START Excerpted records

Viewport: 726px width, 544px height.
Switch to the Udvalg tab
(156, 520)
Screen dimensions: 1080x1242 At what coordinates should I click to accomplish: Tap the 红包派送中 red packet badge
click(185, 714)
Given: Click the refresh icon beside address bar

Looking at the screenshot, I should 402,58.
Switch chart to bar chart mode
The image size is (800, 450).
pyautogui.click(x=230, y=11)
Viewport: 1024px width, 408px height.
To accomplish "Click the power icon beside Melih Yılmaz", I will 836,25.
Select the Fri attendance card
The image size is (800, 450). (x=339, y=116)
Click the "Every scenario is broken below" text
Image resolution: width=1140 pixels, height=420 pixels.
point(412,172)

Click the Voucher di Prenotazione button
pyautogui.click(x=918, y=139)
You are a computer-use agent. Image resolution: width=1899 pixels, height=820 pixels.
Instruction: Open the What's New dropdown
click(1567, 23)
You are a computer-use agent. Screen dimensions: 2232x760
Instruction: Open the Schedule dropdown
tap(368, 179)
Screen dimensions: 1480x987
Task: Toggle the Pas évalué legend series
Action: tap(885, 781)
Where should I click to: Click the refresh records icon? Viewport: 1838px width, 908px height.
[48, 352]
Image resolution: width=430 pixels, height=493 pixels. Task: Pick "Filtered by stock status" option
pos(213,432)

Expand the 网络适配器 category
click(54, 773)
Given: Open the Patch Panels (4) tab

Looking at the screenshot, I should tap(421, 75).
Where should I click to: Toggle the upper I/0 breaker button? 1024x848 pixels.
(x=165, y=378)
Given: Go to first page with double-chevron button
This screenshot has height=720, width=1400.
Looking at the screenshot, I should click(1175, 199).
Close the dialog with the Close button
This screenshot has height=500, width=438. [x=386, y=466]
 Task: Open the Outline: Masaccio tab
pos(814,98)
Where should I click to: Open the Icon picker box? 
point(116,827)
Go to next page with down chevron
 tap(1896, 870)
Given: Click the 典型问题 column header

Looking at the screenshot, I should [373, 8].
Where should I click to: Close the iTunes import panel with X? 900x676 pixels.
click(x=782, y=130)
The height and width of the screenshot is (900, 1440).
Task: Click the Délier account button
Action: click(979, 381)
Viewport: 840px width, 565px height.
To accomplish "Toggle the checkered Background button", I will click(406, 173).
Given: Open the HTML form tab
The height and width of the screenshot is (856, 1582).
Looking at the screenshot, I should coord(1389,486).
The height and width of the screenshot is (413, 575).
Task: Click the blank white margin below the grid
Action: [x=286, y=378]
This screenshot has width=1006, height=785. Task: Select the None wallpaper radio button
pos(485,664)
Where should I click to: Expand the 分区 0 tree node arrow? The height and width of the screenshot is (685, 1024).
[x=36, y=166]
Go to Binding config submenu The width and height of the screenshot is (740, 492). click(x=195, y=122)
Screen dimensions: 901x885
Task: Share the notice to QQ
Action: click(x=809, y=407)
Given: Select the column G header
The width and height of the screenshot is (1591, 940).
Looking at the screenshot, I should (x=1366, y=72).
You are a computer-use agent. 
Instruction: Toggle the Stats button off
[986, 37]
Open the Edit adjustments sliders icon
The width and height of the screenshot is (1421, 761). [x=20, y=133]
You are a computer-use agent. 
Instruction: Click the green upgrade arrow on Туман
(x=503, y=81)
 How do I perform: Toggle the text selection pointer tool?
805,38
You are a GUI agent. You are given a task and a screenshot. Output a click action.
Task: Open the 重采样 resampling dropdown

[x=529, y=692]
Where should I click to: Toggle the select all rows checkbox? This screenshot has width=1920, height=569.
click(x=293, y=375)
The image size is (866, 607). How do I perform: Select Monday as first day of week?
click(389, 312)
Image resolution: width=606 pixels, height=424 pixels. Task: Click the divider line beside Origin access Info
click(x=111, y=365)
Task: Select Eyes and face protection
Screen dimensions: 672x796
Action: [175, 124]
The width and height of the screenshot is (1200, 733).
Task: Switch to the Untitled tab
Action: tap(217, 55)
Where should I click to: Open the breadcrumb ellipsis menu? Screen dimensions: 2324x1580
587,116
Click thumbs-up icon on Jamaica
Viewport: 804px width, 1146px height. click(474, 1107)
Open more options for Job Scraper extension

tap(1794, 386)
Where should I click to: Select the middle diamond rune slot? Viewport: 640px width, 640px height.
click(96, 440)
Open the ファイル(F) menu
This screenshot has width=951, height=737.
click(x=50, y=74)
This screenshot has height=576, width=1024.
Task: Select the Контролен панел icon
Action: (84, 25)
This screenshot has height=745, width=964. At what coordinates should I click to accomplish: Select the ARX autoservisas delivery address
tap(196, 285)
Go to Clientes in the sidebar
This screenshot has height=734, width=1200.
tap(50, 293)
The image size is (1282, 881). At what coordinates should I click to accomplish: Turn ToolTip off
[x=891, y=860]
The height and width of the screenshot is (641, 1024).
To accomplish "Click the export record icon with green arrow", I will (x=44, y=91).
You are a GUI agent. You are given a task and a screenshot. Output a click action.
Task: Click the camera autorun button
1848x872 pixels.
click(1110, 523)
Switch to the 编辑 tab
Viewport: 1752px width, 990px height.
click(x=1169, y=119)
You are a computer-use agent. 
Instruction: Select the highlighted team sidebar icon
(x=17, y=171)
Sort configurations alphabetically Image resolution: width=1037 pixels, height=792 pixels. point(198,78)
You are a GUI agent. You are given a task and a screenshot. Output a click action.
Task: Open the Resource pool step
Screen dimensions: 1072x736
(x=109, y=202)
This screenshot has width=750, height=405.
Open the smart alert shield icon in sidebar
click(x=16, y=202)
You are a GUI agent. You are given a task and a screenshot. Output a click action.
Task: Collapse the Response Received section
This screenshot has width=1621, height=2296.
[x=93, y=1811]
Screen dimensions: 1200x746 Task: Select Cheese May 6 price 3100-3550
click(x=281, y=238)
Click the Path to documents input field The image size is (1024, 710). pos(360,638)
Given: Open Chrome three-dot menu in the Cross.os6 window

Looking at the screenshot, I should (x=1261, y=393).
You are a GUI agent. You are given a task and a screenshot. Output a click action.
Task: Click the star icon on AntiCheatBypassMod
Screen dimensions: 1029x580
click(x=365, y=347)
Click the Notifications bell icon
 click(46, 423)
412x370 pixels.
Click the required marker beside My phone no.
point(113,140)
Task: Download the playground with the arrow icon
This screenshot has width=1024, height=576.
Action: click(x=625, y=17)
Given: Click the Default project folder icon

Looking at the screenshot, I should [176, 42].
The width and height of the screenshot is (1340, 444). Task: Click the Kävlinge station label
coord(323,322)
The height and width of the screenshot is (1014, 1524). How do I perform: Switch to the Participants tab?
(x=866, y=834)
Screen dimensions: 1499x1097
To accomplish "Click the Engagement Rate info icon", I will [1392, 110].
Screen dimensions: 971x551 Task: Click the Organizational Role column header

END Excerpted records

> _Exercise requirements_:
An exact repeat of all the entries above is required.

> _Result_:
Viewport: 726px width, 544px height.
Switch to the Udvalg tab
(156, 520)
Screen dimensions: 1080x1242 At what coordinates should I click to accomplish: Tap the 红包派送中 red packet badge
click(185, 714)
Given: Click the refresh icon beside address bar

Looking at the screenshot, I should 402,58.
Switch chart to bar chart mode
The image size is (800, 450).
pyautogui.click(x=230, y=11)
Viewport: 1024px width, 408px height.
To accomplish "Click the power icon beside Melih Yılmaz", I will 836,25.
Select the Fri attendance card
The image size is (800, 450). (x=339, y=116)
Click the "Every scenario is broken below" text
Image resolution: width=1140 pixels, height=420 pixels.
point(412,172)

Click the Voucher di Prenotazione button
pyautogui.click(x=918, y=139)
You are a computer-use agent. Image resolution: width=1899 pixels, height=820 pixels.
Instruction: Open the What's New dropdown
click(1567, 23)
You are a computer-use agent. Screen dimensions: 2232x760
Instruction: Open the Schedule dropdown
tap(368, 179)
Screen dimensions: 1480x987
Task: Toggle the Pas évalué legend series
Action: tap(885, 781)
Where should I click to: Click the refresh records icon? Viewport: 1838px width, 908px height.
[48, 352]
Image resolution: width=430 pixels, height=493 pixels. Task: Pick "Filtered by stock status" option
pos(213,432)

Expand the 网络适配器 category
click(54, 773)
Given: Open the Patch Panels (4) tab

Looking at the screenshot, I should tap(421, 75).
Where should I click to: Toggle the upper I/0 breaker button? 1024x848 pixels.
(x=165, y=378)
Given: Go to first page with double-chevron button
This screenshot has height=720, width=1400.
Looking at the screenshot, I should click(1175, 199).
Close the dialog with the Close button
This screenshot has height=500, width=438. [x=386, y=466]
 Task: Open the Outline: Masaccio tab
pos(814,98)
Where should I click to: Open the Icon picker box? 
point(116,827)
Go to next page with down chevron
 tap(1896, 870)
Given: Click the 典型问题 column header

Looking at the screenshot, I should [373, 8].
Where should I click to: Close the iTunes import panel with X? 900x676 pixels.
click(x=782, y=130)
The height and width of the screenshot is (900, 1440).
Task: Click the Délier account button
Action: click(979, 381)
Viewport: 840px width, 565px height.
To accomplish "Toggle the checkered Background button", I will click(406, 173).
Given: Open the HTML form tab
The height and width of the screenshot is (856, 1582).
Looking at the screenshot, I should coord(1389,486).
The height and width of the screenshot is (413, 575).
Task: Click the blank white margin below the grid
Action: [x=286, y=378]
This screenshot has width=1006, height=785. Task: Select the None wallpaper radio button
pos(485,664)
Where should I click to: Expand the 分区 0 tree node arrow? The height and width of the screenshot is (685, 1024).
[x=36, y=166]
Go to Binding config submenu The width and height of the screenshot is (740, 492). click(x=195, y=122)
Screen dimensions: 901x885
Task: Share the notice to QQ
Action: click(x=809, y=407)
Given: Select the column G header
The width and height of the screenshot is (1591, 940).
Looking at the screenshot, I should (x=1366, y=72).
You are a computer-use agent. 
Instruction: Toggle the Stats button off
[986, 37]
Open the Edit adjustments sliders icon
The width and height of the screenshot is (1421, 761). [x=20, y=133]
You are a computer-use agent. 
Instruction: Click the green upgrade arrow on Туман
(x=503, y=81)
 How do I perform: Toggle the text selection pointer tool?
805,38
You are a GUI agent. You are given a task and a screenshot. Output a click action.
Task: Open the 重采样 resampling dropdown

[x=529, y=692]
Where should I click to: Toggle the select all rows checkbox? This screenshot has width=1920, height=569.
click(x=293, y=375)
The image size is (866, 607). How do I perform: Select Monday as first day of week?
click(389, 312)
Image resolution: width=606 pixels, height=424 pixels. Task: Click the divider line beside Origin access Info
click(x=111, y=365)
Task: Select Eyes and face protection
Screen dimensions: 672x796
Action: [175, 124]
The width and height of the screenshot is (1200, 733).
Task: Switch to the Untitled tab
Action: tap(217, 55)
Where should I click to: Open the breadcrumb ellipsis menu? Screen dimensions: 2324x1580
587,116
Click thumbs-up icon on Jamaica
Viewport: 804px width, 1146px height. click(474, 1107)
Open more options for Job Scraper extension

tap(1794, 386)
Where should I click to: Select the middle diamond rune slot? Viewport: 640px width, 640px height.
click(96, 440)
Open the ファイル(F) menu
This screenshot has width=951, height=737.
click(x=50, y=74)
This screenshot has height=576, width=1024.
Task: Select the Контролен панел icon
Action: (84, 25)
This screenshot has height=745, width=964. At what coordinates should I click to accomplish: Select the ARX autoservisas delivery address
tap(196, 285)
Go to Clientes in the sidebar
This screenshot has height=734, width=1200.
tap(50, 293)
The image size is (1282, 881). At what coordinates should I click to accomplish: Turn ToolTip off
[x=891, y=860]
The height and width of the screenshot is (641, 1024).
To accomplish "Click the export record icon with green arrow", I will (x=44, y=91).
You are a GUI agent. You are given a task and a screenshot. Output a click action.
Task: Click the camera autorun button
1848x872 pixels.
click(1110, 523)
Switch to the 编辑 tab
Viewport: 1752px width, 990px height.
click(x=1169, y=119)
You are a computer-use agent. 
Instruction: Select the highlighted team sidebar icon
(x=17, y=171)
Sort configurations alphabetically Image resolution: width=1037 pixels, height=792 pixels. point(198,78)
You are a GUI agent. You are given a task and a screenshot. Output a click action.
Task: Open the Resource pool step
Screen dimensions: 1072x736
(x=109, y=202)
This screenshot has width=750, height=405.
Open the smart alert shield icon in sidebar
click(x=16, y=202)
You are a GUI agent. You are given a task and a screenshot. Output a click action.
Task: Collapse the Response Received section
This screenshot has width=1621, height=2296.
[x=93, y=1811]
Screen dimensions: 1200x746 Task: Select Cheese May 6 price 3100-3550
click(x=281, y=238)
Click the Path to documents input field The image size is (1024, 710). pos(360,638)
Given: Open Chrome three-dot menu in the Cross.os6 window

Looking at the screenshot, I should (x=1261, y=393).
You are a GUI agent. You are given a task and a screenshot. Output a click action.
Task: Click the star icon on AntiCheatBypassMod
Screen dimensions: 1029x580
click(x=365, y=347)
Click the Notifications bell icon
 click(46, 423)
412x370 pixels.
Click the required marker beside My phone no.
point(113,140)
Task: Download the playground with the arrow icon
This screenshot has width=1024, height=576.
Action: click(x=625, y=17)
Given: Click the Default project folder icon

Looking at the screenshot, I should [176, 42].
The width and height of the screenshot is (1340, 444). Task: Click the Kävlinge station label
coord(323,322)
The height and width of the screenshot is (1014, 1524). How do I perform: Switch to the Participants tab?
(x=866, y=834)
Screen dimensions: 1499x1097
To accomplish "Click the Engagement Rate info icon", I will [1392, 110].
Screen dimensions: 971x551 Task: Click the Organizational Role column header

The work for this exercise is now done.